RECORDER REPORT

ISLAMABAD: The National Commission on the Rights of the Child Act has been passed; however, it is worrisome, the Commission has not been set up to address issues of child abuse and protection.

This was stated by PPP Senator Farhatullah Babar at a seminar organized by the Child Protection Commissioner of the Wafaqi Mohtasib that was also attended by some parliamentarians, Chairperson National Commission on the Status of Women, representatives of HRCP, UNICEF and NCHR and the civil society organizations.

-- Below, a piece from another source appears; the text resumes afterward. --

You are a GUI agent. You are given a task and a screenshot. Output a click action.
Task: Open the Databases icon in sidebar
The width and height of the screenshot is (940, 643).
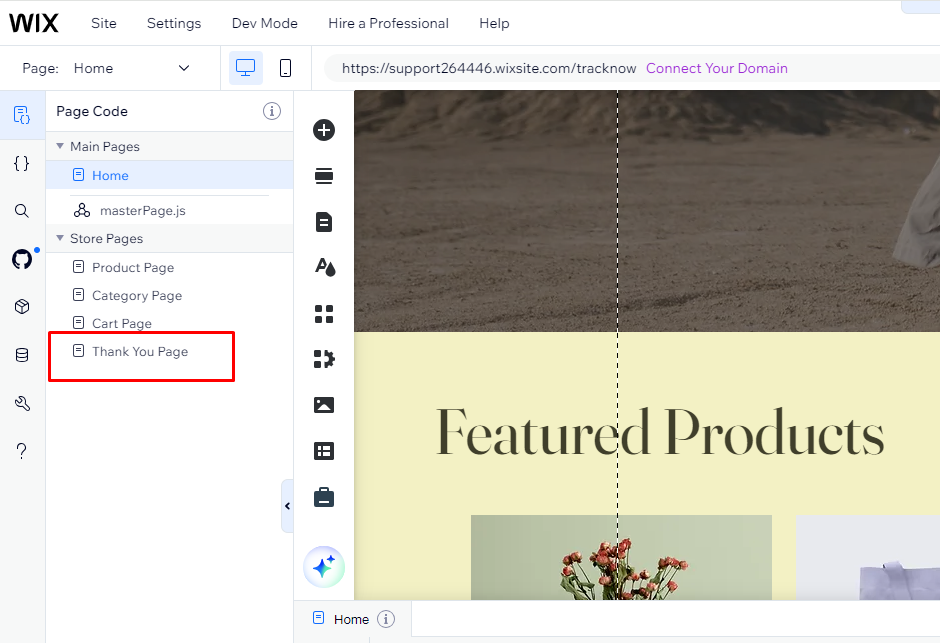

Former Law Minister SM Zafar also participated through video conferencing.

Senator Babar said that the children are also victims of kidnapping and sexual abuse, early marriages and exploitative domestic labor, besides unattended orphans.

There is, however, no credible database on the victims of various types of abuses and the steps taken to bring the perpetrators to justice which is critical to available plan to plug child abuse, he said.

He called for compiling complete data on child abuse in consultation will all stakeholders for planning to protect the children.

During the universal periodic review of human rights, Pakistan promised the UN to prepare the core document but the pledge has not been kept.

Acknowledging some positive measures, he said that criminalizing child pornography and raising age limit for criminal liability are commendable but regretted that the bills passed by the Senate on unattended orphans and domestic service have not been passed by the National Assembly yet.

He said that the UN Committee’s recommendations about preventing the use of children in armed conflicts, seminary reforms and prevention of recruitment of students by armed groups and signing the protocols like Convention on the Rights of the Child also remain unimplemented.

Babar proposed that the year 2018 be declared as the Year of the Child Rights and the National Commission on the Status of Women be tasked to plan the year-long celebrations.

Children have and continue to disappear after being subjected to various forms of abuses and violence, he said. “Children would be doomed to this fate as long as the citizens continue to disappear without trace and perpetrators of the crime are not brought to justice,” he further said.

“If we have to put an end to child abuses, we must also end enforced disappearances from the country, bring the perpetrators of enforced disappearances to justice and reform the criminal justice system,” he added.